Two weeks. And no, getting paid extra isn't an option at this college - it's why we have such flexible hours. Right.

I can't decide what would freak the department out more, if I said: I am taking two weeks off, right now, or: I am going to be away one day every week until May. Most likely I'll just do nothing, and once in a while just dream about what I could do with an extra two weeks added to my vacation, while more overtime heaps up. Mmmmmm....

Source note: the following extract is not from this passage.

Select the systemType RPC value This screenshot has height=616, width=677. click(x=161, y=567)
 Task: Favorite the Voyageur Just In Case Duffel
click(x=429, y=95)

I think I want to go back to Alhambra, and then follow the Spanish coast to Portugal. Oh yes, I wish.

Monday, February 21, 2005

Media students and natural sciences

For norwegian media students out there: The Norwegian board of research would like applications for journalistic/information projects concerned with the natural sciences. The board of Research will finance good projects, and the deadline for applying is 1st of March 2005.

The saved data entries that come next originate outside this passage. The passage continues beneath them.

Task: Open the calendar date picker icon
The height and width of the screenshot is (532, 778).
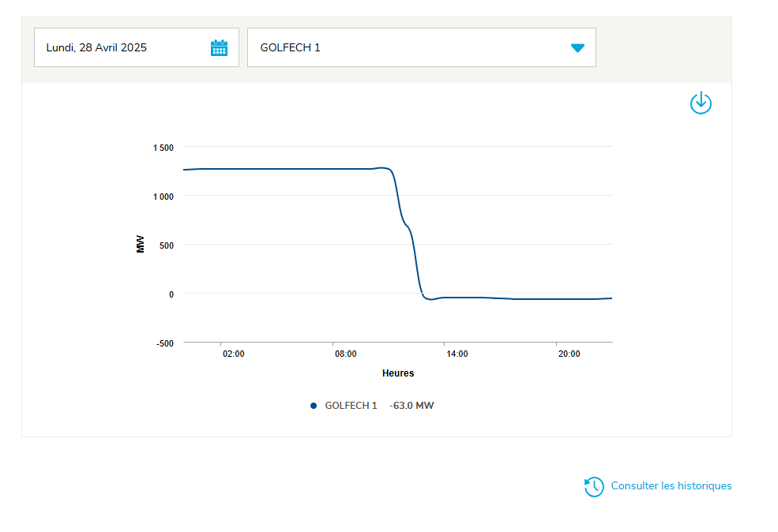Action: tap(219, 47)
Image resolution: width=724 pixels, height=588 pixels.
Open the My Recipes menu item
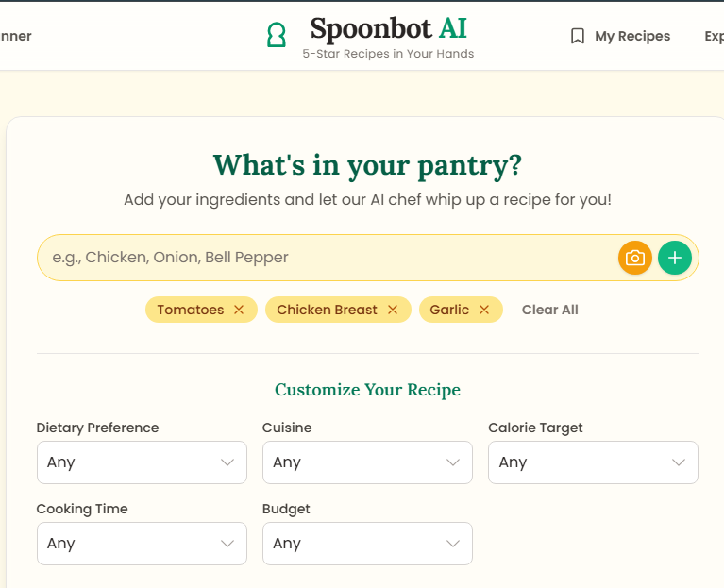click(620, 36)
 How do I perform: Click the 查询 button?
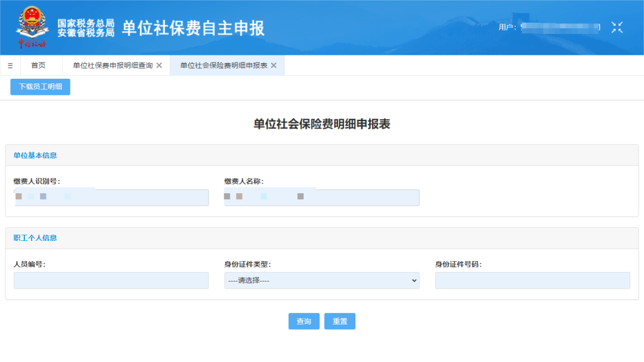pos(304,321)
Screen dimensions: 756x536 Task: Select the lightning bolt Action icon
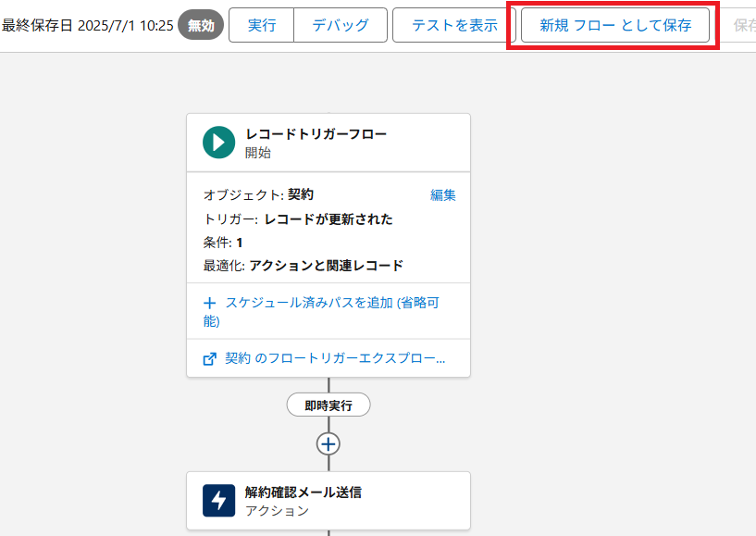coord(219,501)
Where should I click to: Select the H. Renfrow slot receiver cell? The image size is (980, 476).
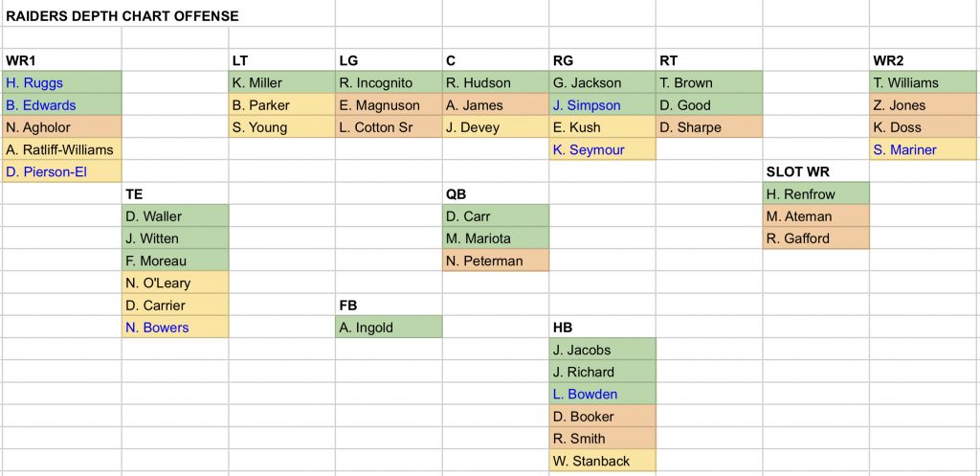coord(815,194)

Forskingsrådet vil ha søknader fra studentprosjekter på journalistikk, informasjon og medieutdanningene i Norge. Prosjektene skal være rettet mot naturvitenskapelig forskning, og formidlingen av denne i media. Eksempler på relevante søknader er søknad om økonomisk støtte og kontakter som gjør det mulig å reise til ulike norske forskningssentra i utlandet for å skrive artikler om aktiviteten, eller semesteroppgaver som studerer dekningen av naturvitenskapelig forskning i Norske media.

Mer informasjon om dette får dere på forskningsrådets sider. Sekretær for programstyret er Torstein Pedersen. Søknadsfristen er 1 mars. Neste møte i programstyret og behandlingen av søknadene er 11 april 2005.

Sunday, February 20, 2005

Protect the chocolate!

Unless the chocolate production turns environment friendly and ecological very quickly, in five years we will face a serious chocolate crisis, according to Fair trade chocolate is already grown according to the principles which will protect the environment while protecting the cocoa bean bushes from diseases and insects which are now like a plague in the plantations. Pesticides has to be used to a so large extent that it may be cheaper to just return to the natural way for cocoa beans: let them grow in the shade of tall trees populated with birds and small animals.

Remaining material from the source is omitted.